= Klein Lengden =

Village in the Göttingen district of Lower Saxony, Germany

Klein Lengden is a village in the Gleichen in the Göttingen district of Lower Saxony, Germany, about eight to ten kilometers south-east of Göttingen. According to the 2010 census, it has about 1363 inhabitants. The village lies in the Garte valley, south of the forested hills of Lengderburg (384 meters a.s.l.) with its Lengdener Burg (castle) and Westerberg (340 meters a.s.l.) and is otherwise surrounded by farm fields. The nearest neighboring villages are Gross Lengden to the east and Diemarden to the west-south-west, each of which is about two kilometers distant.

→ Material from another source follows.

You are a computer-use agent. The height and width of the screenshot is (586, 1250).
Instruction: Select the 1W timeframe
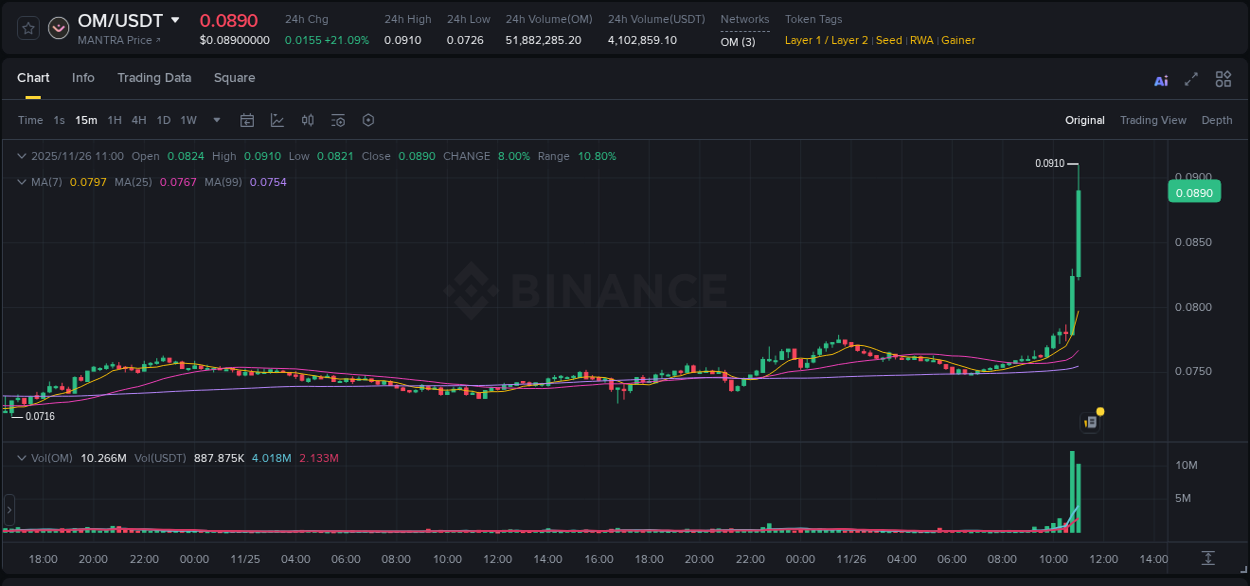click(188, 120)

Just outside the village, on L569, the road to Benniehausen, is the Historische Spinnerei Gartetal (historical spinning works of the Garte Valley). In the late 16th century, a flour mill was erected on the site. In the middle of the following century, a paper mill was added. The Industrial Revolution led to the conversion to a spinnery for flannel and woolen yarn.

==History==

The earliest known record of the town was as Lengithi or Lengidi in A.D. 822 in the Fulda monastery's Codex Eberhardi.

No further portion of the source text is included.